The Health Care Establishment Is Starting To Embrace Tech

For the first time, the CDC says that online tools can prevent type 2 diabetes. It's a recognition that "digital therapies" can actually work.

There's no shortage of apps and other online programs that promise to make you healthier, but ones backed up by clinical evidence are rarer.

That's changing. This week, the Centers for Disease Control and Prevention acknowledged for the first time that digital tools can help patients change their lifestyles to prevent type 2 diabetes. The public health agency identified tech companies that met its standards: Omada Health, which coaches online groups on healthy behaviors, weight-loss software company DPS Health, and Noom, whose apps offer exercise and diet advice, along with phone-based services.

Health care is traditionally administered face-to-face, in few places besides doctors' offices and clinics. But by recognizing that remote and online services can also be therapies, the CDC is helping usher in a new set of health care tools that are cheaper, more widely accessible, and, most important, equally effective as traditional mechanisms.

"It provides another tool in the armamentarium that we need as diabetes clinicians to help our patients," said Dr. Suneil Koliwad, a diabetes expert at the University of California, San Francisco and president of the American Diabetes Association's Community Leadership Board.

"Given the way society works these days, where people get and give a lot of information to one another using online tools and on social-networking tools and electronic devices, these [programs'] data are very interesting and encouraging," Koliwad told BuzzFeed News.

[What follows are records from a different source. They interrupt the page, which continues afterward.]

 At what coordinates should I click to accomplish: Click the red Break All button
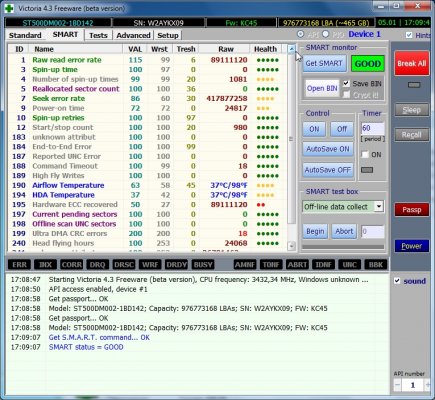412,63
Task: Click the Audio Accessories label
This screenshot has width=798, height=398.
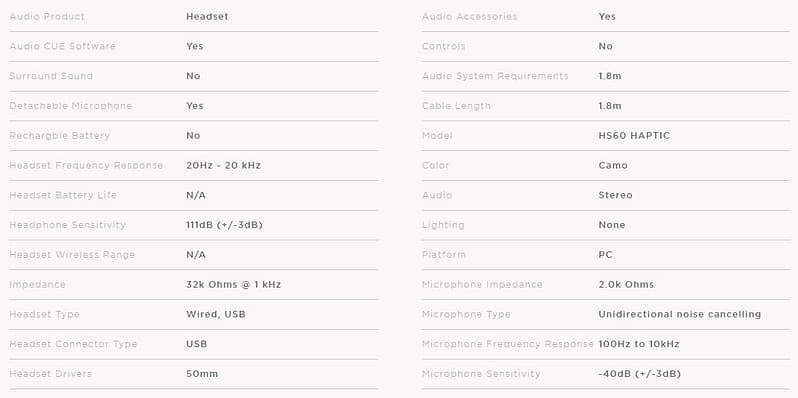Action: (469, 17)
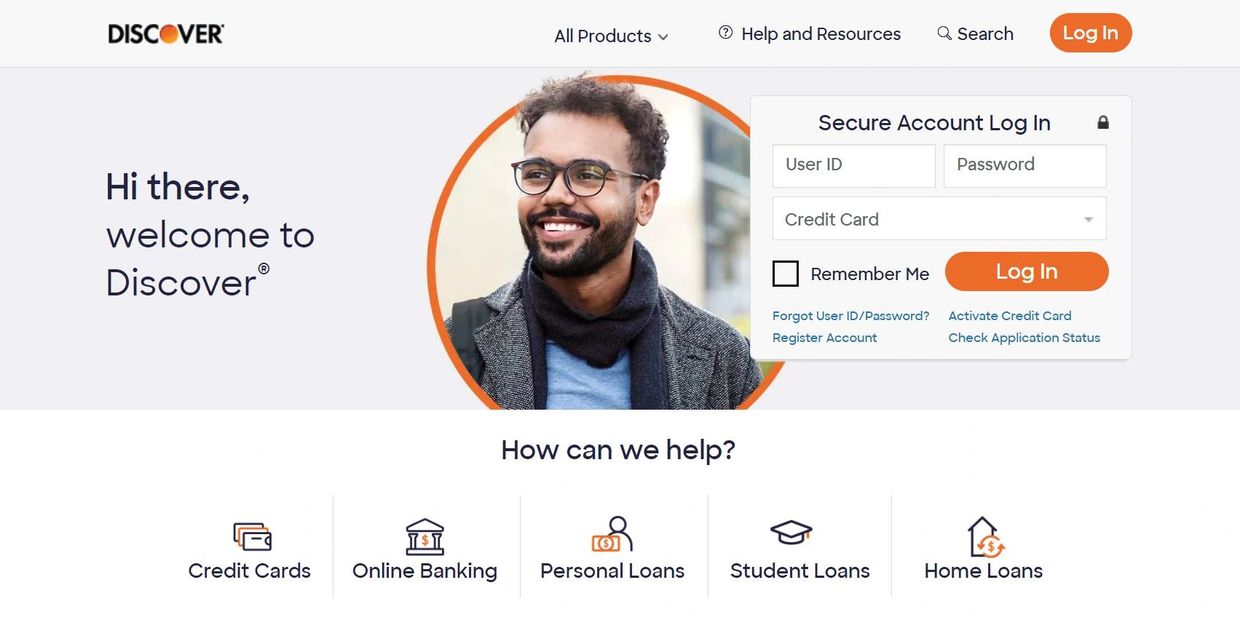
Task: Open the Credit Card account type dropdown
Action: point(939,218)
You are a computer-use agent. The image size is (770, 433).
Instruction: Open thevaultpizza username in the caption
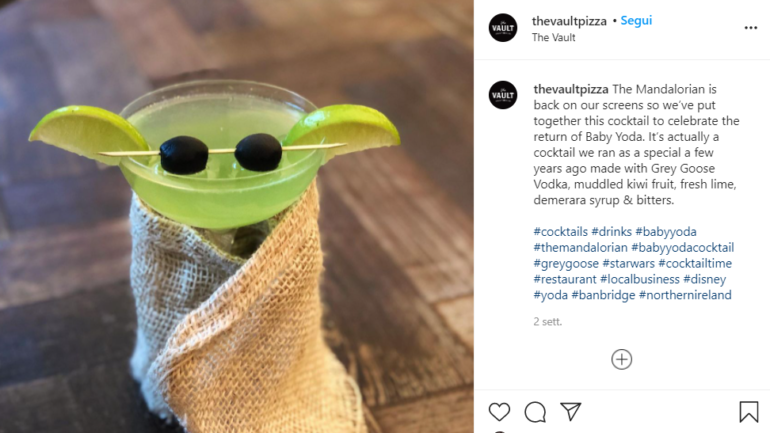pos(571,89)
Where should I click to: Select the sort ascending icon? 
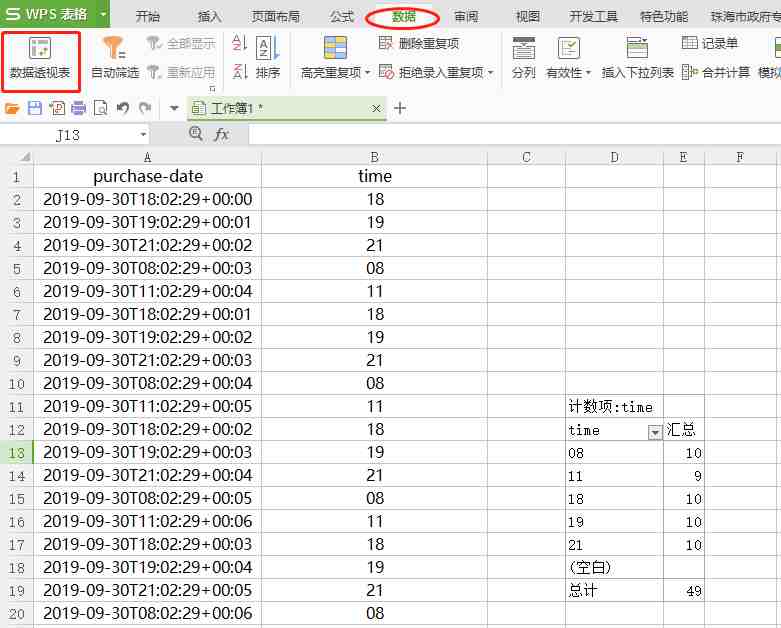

One of the United States' major health crises is prediabetes — that is, blood-sugar levels that are higher than normal, but not high enough to be diagnosed as type 2 diabetes. More than one out of three American adults have the condition, but nine out of ten do not know it. Prediabetes increases risk of not just type 2 diabetes, but also heart disease and stroke. And lifestyle improvements — namely, eating better and exercising more — have been shown to significantly reduce one's chances of developing diabetes.

That's where digital coaching tools come in. San Francisco startup Omada Health tackles prediabetes through Prevent, in which users join online communities of people with similar weight-loss goals, talk to a coach, and measure their progress on digital scales. In a clinical trial testing the program, 220 participants lost, on average, clinically significant amounts of weight. Omada, which also has the endorsement of the National Association of Chronic Disease Directors, has raised nearly $30 million in venture capital.

"CDC recognition is a defining step for Omada Health," CEO Sean Duffy said in a statement Thursday. "This will expand dearly needed programs to a much wider audience, and signals that 2015 is the year that digital therapeutics are embraced by the diabetes prevention community."

Founded in 2007 and backed by $27 million, Noom makes smartphone apps that give personalized feedback on eating better, exercising more, and losing weight. The New York startup says it has 28 million users worldwide. And DPS Health in Los Angeles also motivates users to be active through Web and mobile programs.

Because online programs allow clinicians to treat dozens or hundreds of patients remotely, they keep costs down, which appeals to providers, employers, and insurers. "There's going to be a never-ending push to get those programs to be as cheap as possible as long as they show equivalent benefit," Koliwad said.

Digital tools can also be easily tailored to reach patients in different languages and cultures, compared to the effort required to hire and train in-person staff.

But these programs have potential drawbacks too. For one thing, they've only recently arrived on the scene, so there isn't data yet to prove their patients' lifestyle changes stick. And non-tech-savvy patients may not benefit as much, Koliwad pointed out, which could lead to a "digital divide" between different ages, educational backgrounds, and socioeconomic classes.

Finally, there's the question of whether patients will be motivated to stick with an online program outside the imposed structure of a clinical trial. Will they be on their best behavior without face-to-face peer pressure?

"It could be these electronic programs are going to be more attractive than group programs in person, or one-on-one programs in person," Koliwad said. "If that's the case, we've found a real gem for patient care. But we're going to have to see how that unfolds over time."